Untitled

Roundtable Discussion Closes Conference on the Arab World and Russia:  A Call to Open Channels for Communication and Cooperation

The question of Russian conduct in Syria loomed large in the closing session of the Arab Center for Research and Policy Studies’ two-day conference in Doha on the Arab world and Russia, and formed the basis for an animated, sometimes heated, but invariably civil and friendly dialogue among conference participants. The preceding two days of papers presented at the conference had effectively highlighted the extreme complexity of competing perspectives and interests, between and within the Arab region and Russia; a complexity that was seen to have emerged in a unipolar world, and that gave way to a devastating toll in a region subjected to the unrestrained military, economic and political interventions of the US, and the West more generally.

Raising Questions about Russian Conduct in Syria Doesn’t Necessarily Mean Being in Favor of American Policies There

A perspective commonly articulated during the conference is that the Russian leadership, in what appears to have been a reflex reaction to these new global realities, committed a huge and tragic mistake in siding against the Syrian people’s demand for freedom and democracy, and in choosing to support an oppressive regime.   

Excluding Russian policy in Syria, most participants recognized that there should be no reasons for conflict between the Arab world and Russian interests and policies. Conferences such as the present, commented one of the participants, “enable us to imagine a common Arab interest, and a joint Arab relationship with the ‘other’ ”:  participants can work together to forge an “Arab blueprint for a renewed relationship with Russia”, along with a vision of the key values that should inform this relationship in the future. The importance of values, and their link to justice, were highlighted throughout the conference, as was the emphasis on respect for international law, a sentiment aptly summarized by one of the participants:  When a population is massacred, we have to say “NO.”  Otherwise, we lose our humanity.”

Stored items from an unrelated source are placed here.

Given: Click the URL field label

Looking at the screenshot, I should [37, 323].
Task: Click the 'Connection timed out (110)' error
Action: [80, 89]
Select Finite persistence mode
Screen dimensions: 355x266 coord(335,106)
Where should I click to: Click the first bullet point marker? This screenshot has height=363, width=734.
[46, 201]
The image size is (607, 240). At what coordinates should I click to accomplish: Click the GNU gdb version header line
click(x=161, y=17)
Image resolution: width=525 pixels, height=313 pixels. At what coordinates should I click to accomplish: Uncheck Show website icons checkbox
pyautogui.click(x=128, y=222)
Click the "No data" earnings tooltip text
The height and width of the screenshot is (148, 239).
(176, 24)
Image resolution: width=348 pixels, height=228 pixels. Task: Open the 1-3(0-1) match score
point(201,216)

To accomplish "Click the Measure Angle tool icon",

The Fundamental Question: Why Provide Support to a Regime that is Committing Genocide 

In his closing remarks, ACRPS Director General Azmi Bishara observed: “We hope this will be the beginning of a process of cooperation and dialogue with our Russian and Arab brothers. As scholars, none of us here represent regimes, neither Russian nor Arab […] the values of tyranny cannot be compared with those of freedom and democracy.  But when we see that the Russian position on revolution in Egypt, for example, was clearly against there being any democratic transformation in Egypt, we have to ask, “Why?” – especially since neither the Egyptian military nor the Egyptian regime itself were friends of Russia. It would appear that the Russian leadership reacted in fear to the whole Arab Spring, and that they took an a priori negative stance against the drive of the Arab Spring, rather than adapting a more friendly position towards what was, at root, an Arab popular demand for democracy and freedom […] In conferences such as these, we are in favor of these matters being discussed, and in favor of opening up channels for communication and cooperation. But let us not deceive ourselves. There is a genocide underway in Syria. The fundamental question for the Russian leadership is that of providing support to a regime that is committing genocide.